One of the reasons I love medicine is that there is always something new to learn. I am attracted in particular to new knowledge and research done on infectious diseases, especially HIV, but also Hepatitis C, Hantavirus, and others. And now we have SARS-CoV-2 the virus that causes COVID-19 and I am in my element. It excites me and engages me to keep up with all the understanding and knowledge that is being discerned on a daily basis. This is one of the things that keeps me going. I enjoy thinking about it and trying to put it all together to make sense to me and to my patients.
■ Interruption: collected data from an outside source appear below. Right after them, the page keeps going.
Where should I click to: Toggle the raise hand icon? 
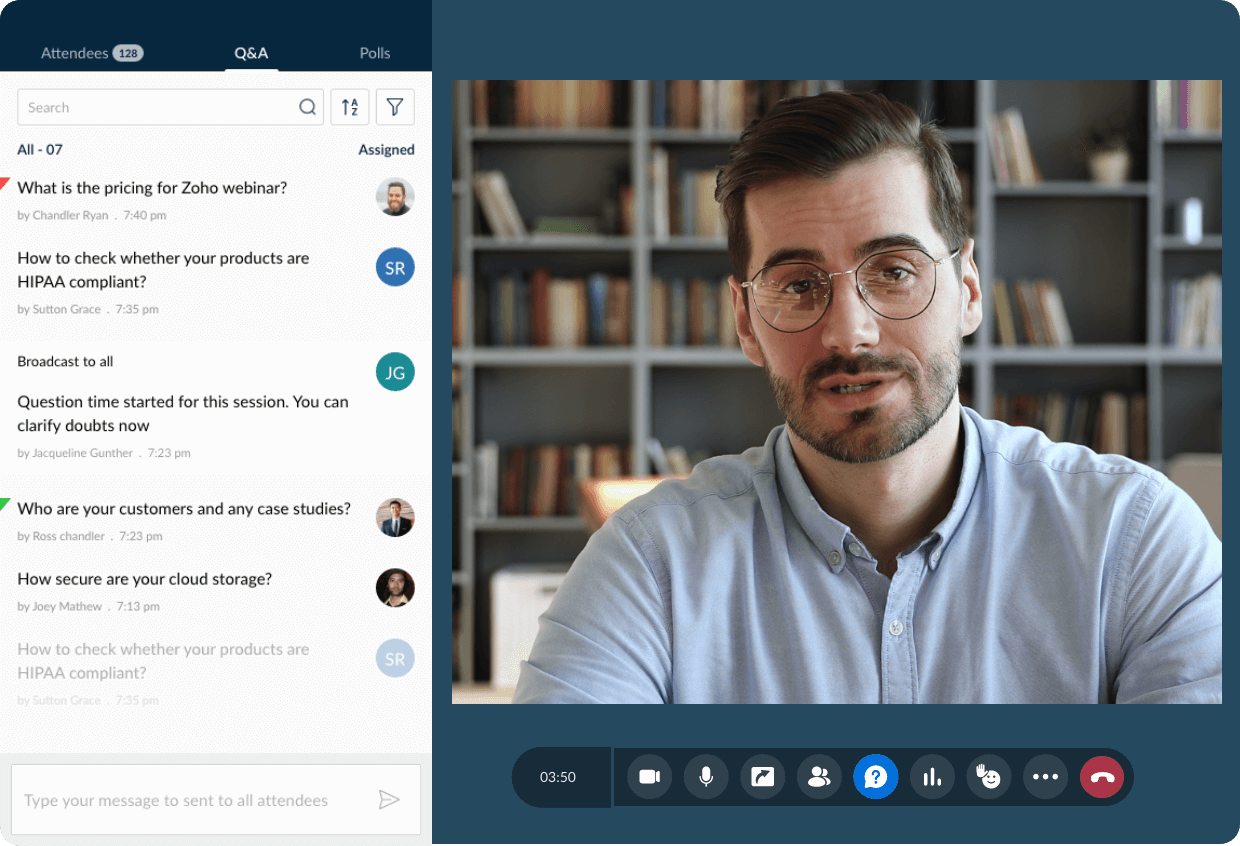pyautogui.click(x=989, y=777)
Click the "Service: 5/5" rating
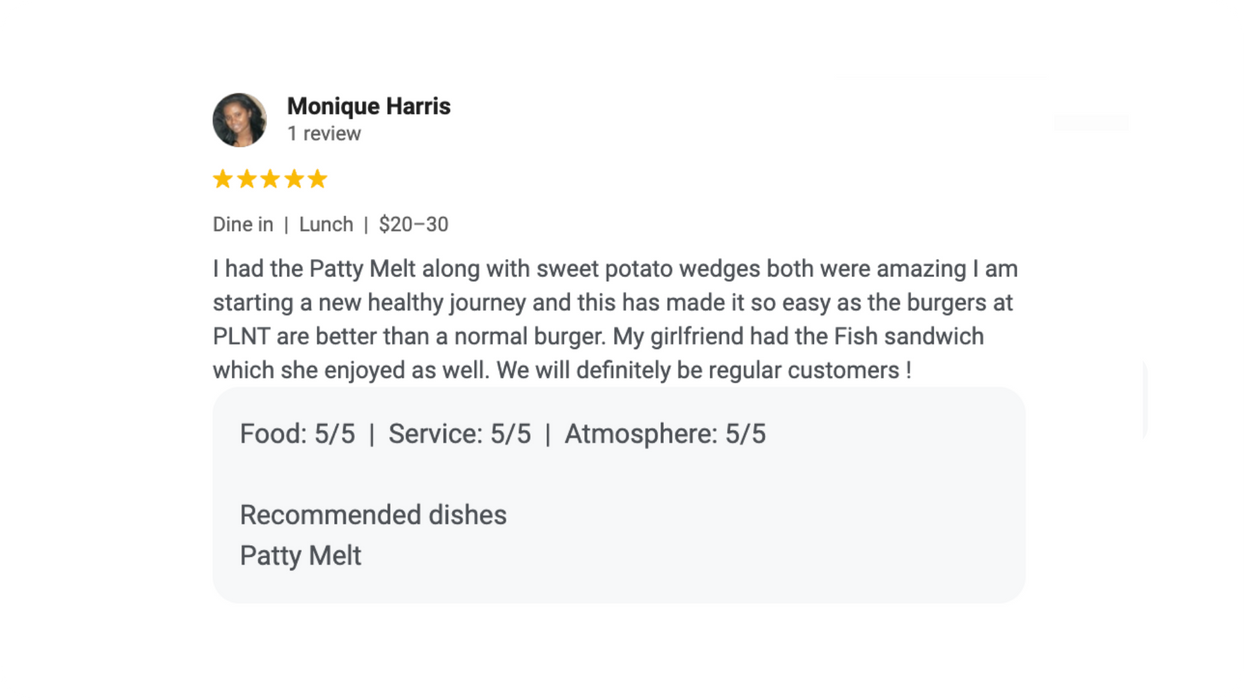Viewport: 1244px width, 700px height. [x=460, y=434]
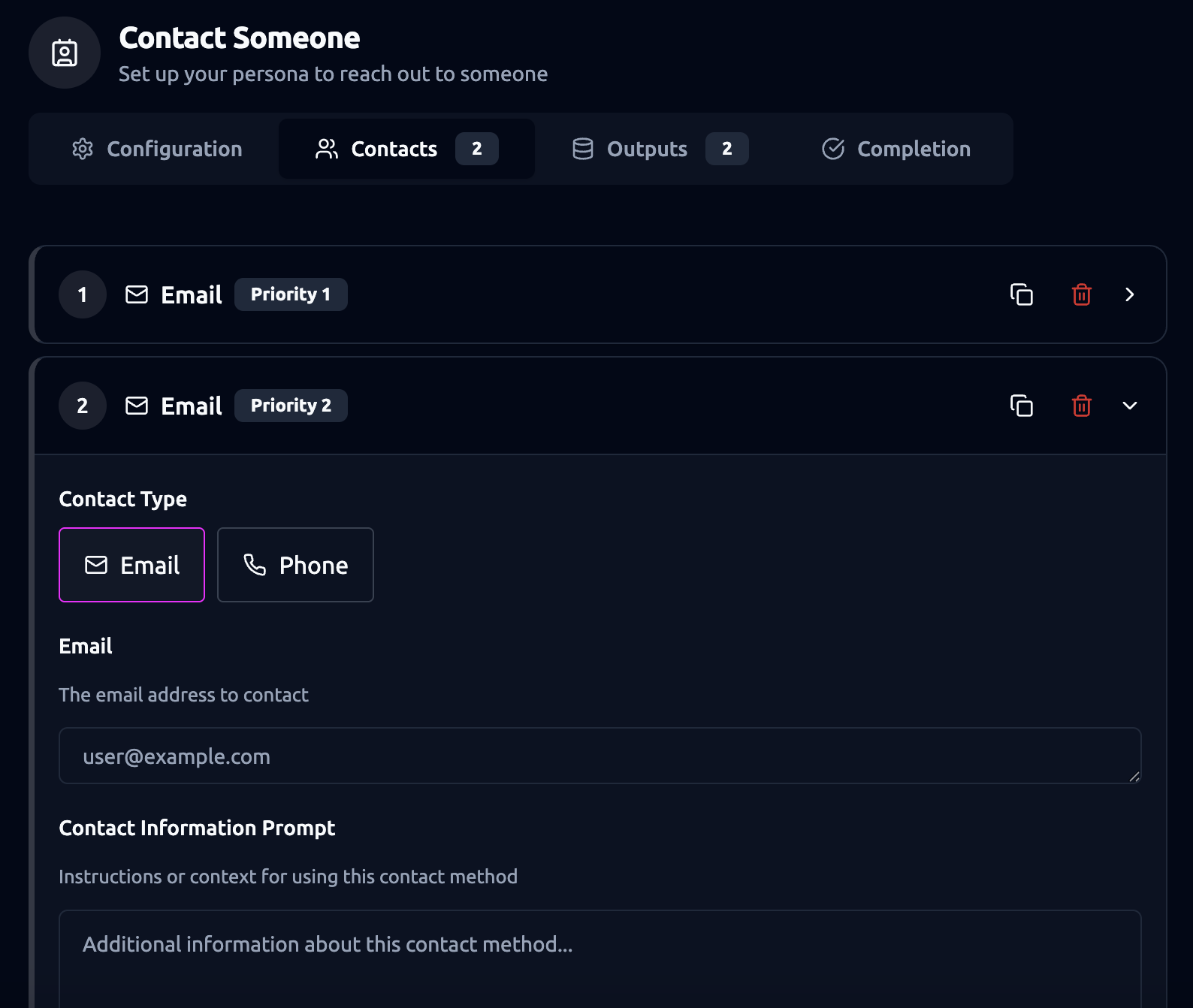1193x1008 pixels.
Task: Delete the Priority 1 email contact
Action: point(1082,294)
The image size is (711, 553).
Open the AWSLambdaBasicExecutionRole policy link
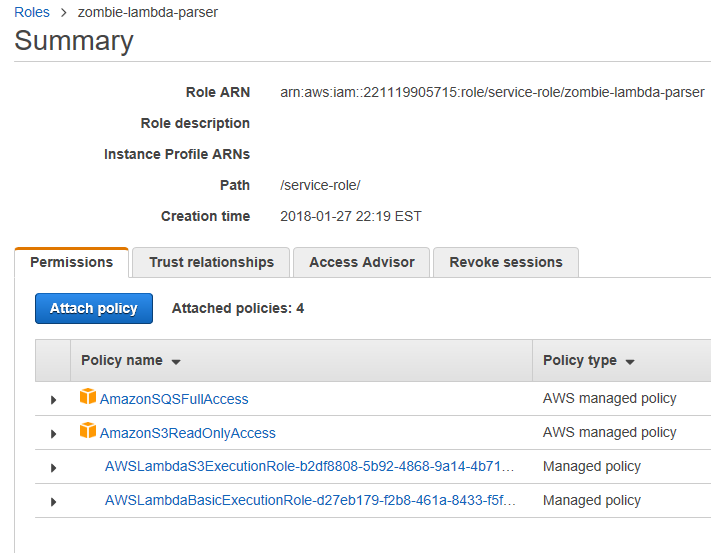(310, 501)

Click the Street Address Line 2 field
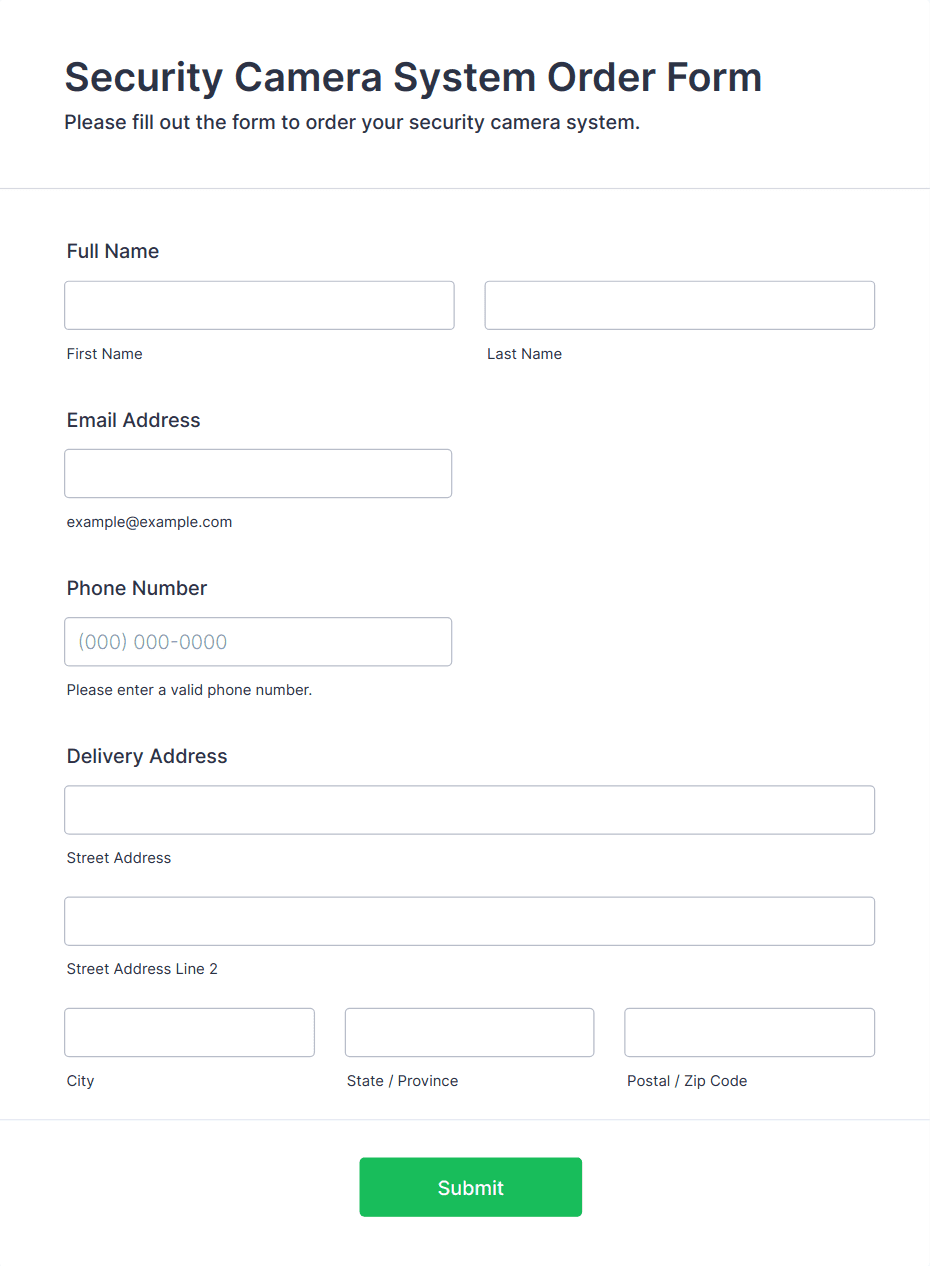click(x=469, y=921)
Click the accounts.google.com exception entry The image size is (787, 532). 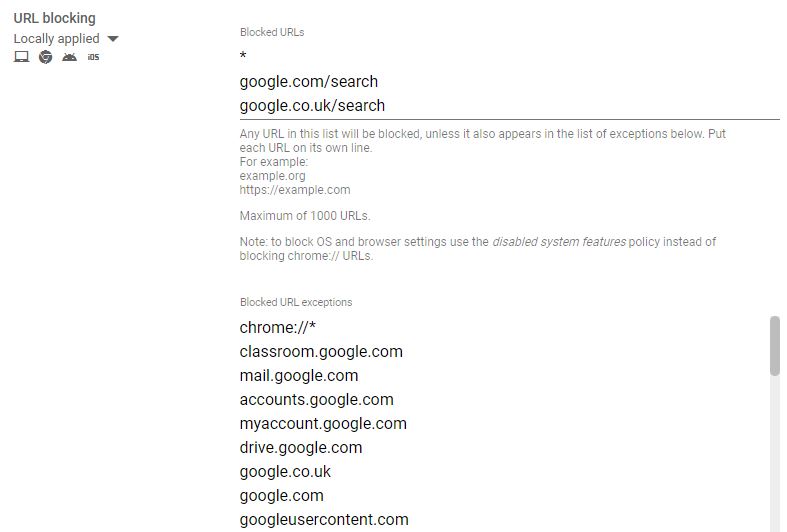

I am also loving the people I work with and the approach my organization is taking to the pandemic. We have been having Town Halls frequently, where we review data and developments, and discuss approaches. These are some really smart people I work with. This evening we had presentations from the infectious disease docs about the new antibody testing from Abbot that we will start using next week. It looks pretty good for confirming someone had been infected: few false positives or negatives. Patients are already clamoring to get the test done, but we still don’t know about long term immunity. A hematologist/oncologist talked about the coagulation disorders that people are getting and how possibly to treat it. Interesting but alarming, and reassuring that these are the people taking care of the sickest people. And then a dermatologist present info about “COVID Toes”. This condition called Pernio is when the toes and/or fingers turn a dusky color when they get cold. Similar but different to Raynaud’s phenomena. We are going to start keeping track of patients we see with this- usually in children or young adults, for the study mentioned in the article. Who knew? Sort of like the anosmia symptom when people with COVID lose their sense of smell, Pernio can be a clue to COVID infection.
And I am also so happy to be in Seattle and have access to the amazing research and faculty at UW. Dr. Trevor Bedford has been running the Seattle Flu Study and sent out the first models on number of infections and how fast infections were doubling. He reviewed and retested specimens done in October through January to see if COVID was here earlier than thought. He did not find it, which supports that COVID did not get here until January. And UW has put together this great resource that shows treatments, clinical trials, and education. It will keep getting better as our knowledge grows.
The more we know the better we will all do. We are in this together.
Wash your hands.
And finally, my caveat is that this is my experience and my opinions, which are subject to change as more information is available, and not related to the organization I work for. Thanks for reading.